Background. Case reports have described the onset of antineutrophil cytoplasmic antibody (ANCA)-associated small-vessel vasculitis (ANCA SVV) with use of anti-thyroid agents, but an association with thyroid disease in general has not been described. This association was evaluated in a southeastern US population-based case-control study. Methods. Cases (n = 158) had ANCA SVV with biopsy-proven glomerular involvement. Controls (n = 99) were frequency matched by age, gender and state. Use of drugs and comorbidities prior to diagnosis of ANCA SVV were assessed by telephone interview. Information on medications used for thyroid conditions was available in a subset of cases (n = 129). Logistic regression models were used to estimate adjusted odds ratios (OR) and 95% confidence intervals (CI). Estimates among females were also of interest. Results. History of thyroid disease was reported in 31 cases (20%) and 7 controls (7%) (OR = 3.7; 95% CI 1.5-9.2; P = 0.005); among females 25/65 (38%) cases and 5/53 (9%) controls (OR = 5.6; 95% CI 1.9-16.8; P = 0.002). Use of anti-thyroid agents was reported in 2 cases and 0 controls (OR not calculable). Among cases, myeloperoxidase (MPO)-ANCA was more common (86%) than proteinase 3 (PR3)-ANCA in those with a history of thyroid disease than those without (53%) (P = 0.007). Conclusions. Thyroid disease was associated with ANCA SVV, especially among women, and was most frequently associated with MPO-ANCA. The specific diagnosis and detailed clinical history of thyroid disease were not known; a limitation of the study. Use of anti-thyroid agents was uncommon. The association of thyroid disease with ANCA SVV may reflect a propensity for autoimmune disease.

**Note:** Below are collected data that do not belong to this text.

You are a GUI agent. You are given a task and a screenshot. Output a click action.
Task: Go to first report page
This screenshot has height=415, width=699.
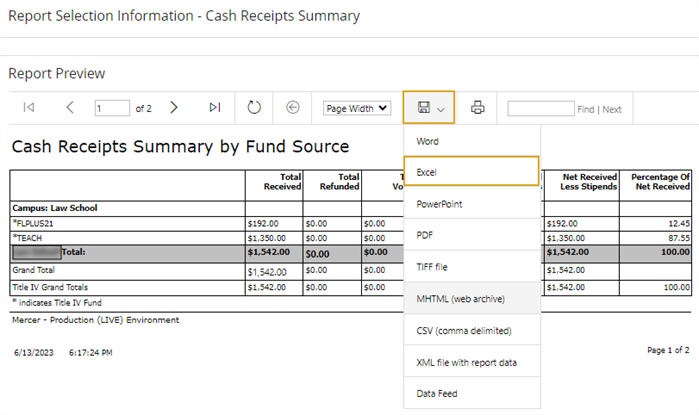tap(29, 108)
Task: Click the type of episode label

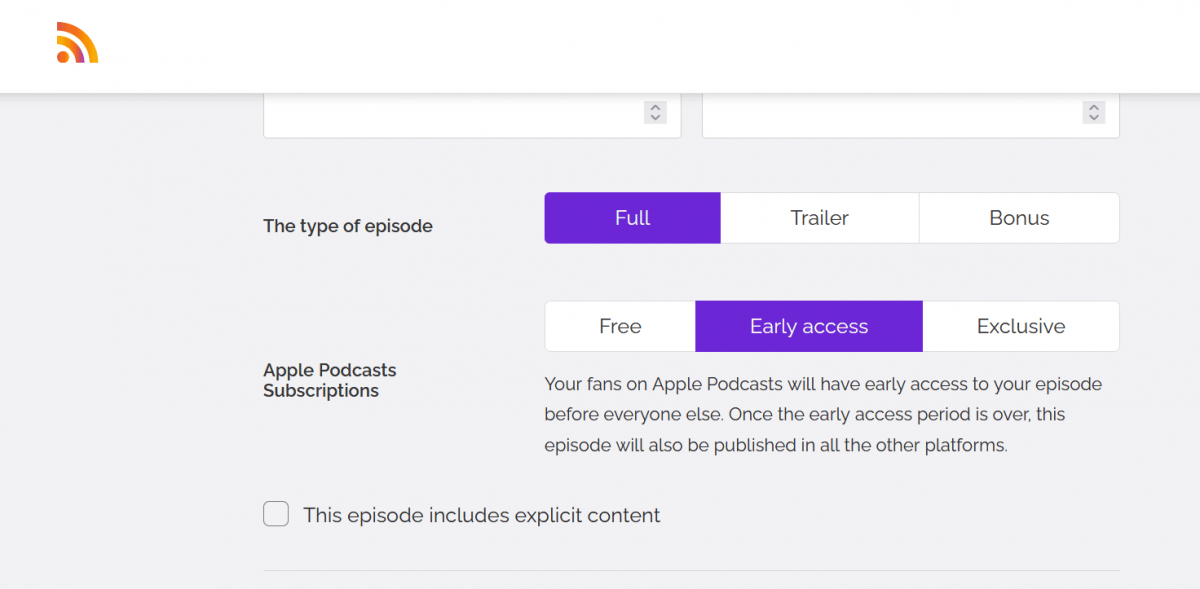Action: [x=348, y=226]
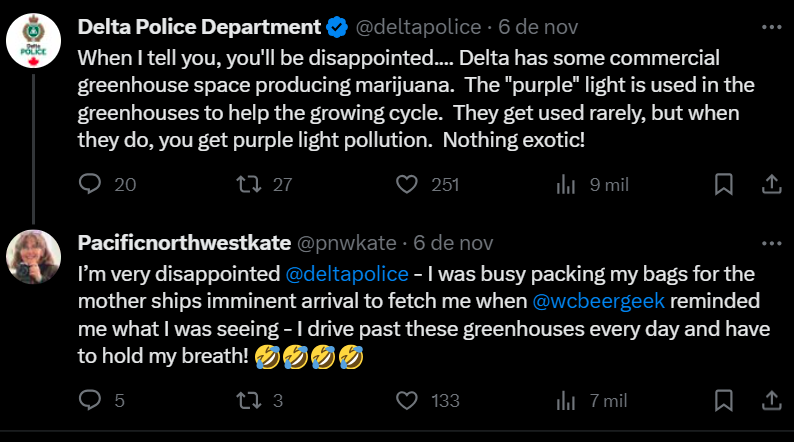Reply to Delta Police Department's tweet
The height and width of the screenshot is (442, 794).
click(x=91, y=184)
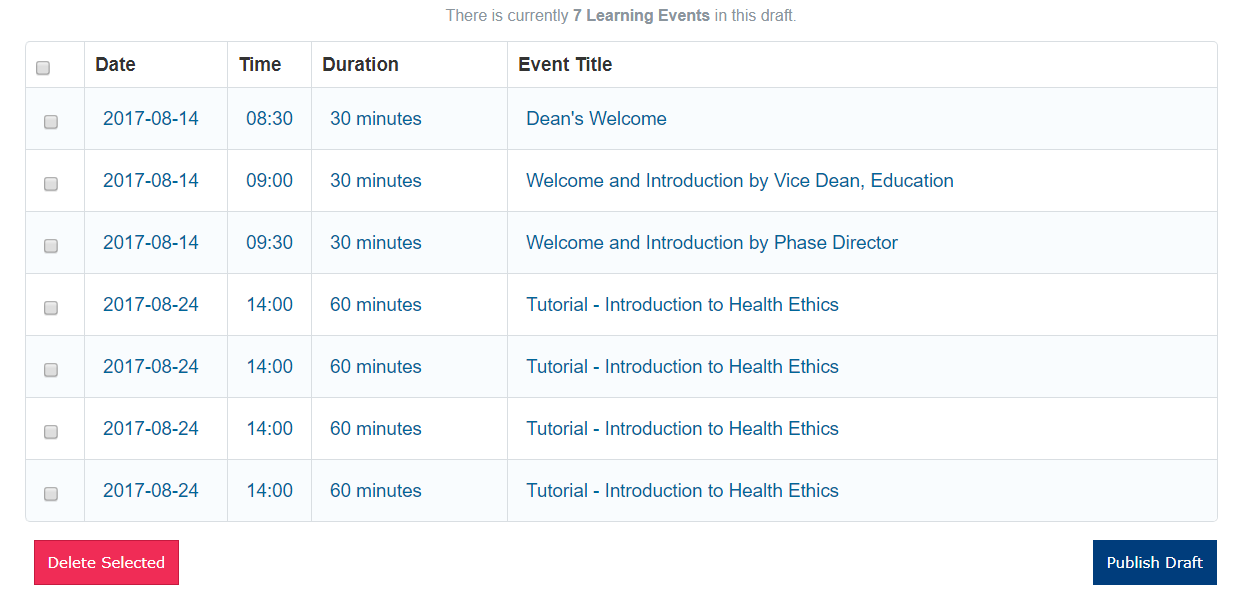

Original languageEnglish (US)
Pages (from-to)3508-3515
Number of pages8
JournalNephrology Dialysis Transplantation
Volume22
Issue number12
DOIs
StatePublished - Dec 2007

Bibliographical note

Funding Information:
Acknowledgements. The work for this manuscript was carried out at the UNC Kidney Center and Division of Nephrology and Hypertension, University of North Carolina at Chapel Hill. This research was supported by the National Institute of Diabetes, Digestive and Kidney Disease; Program Project ‘ANCA Glomerulonephritis from Molecules to Man’ (P01-DK58335).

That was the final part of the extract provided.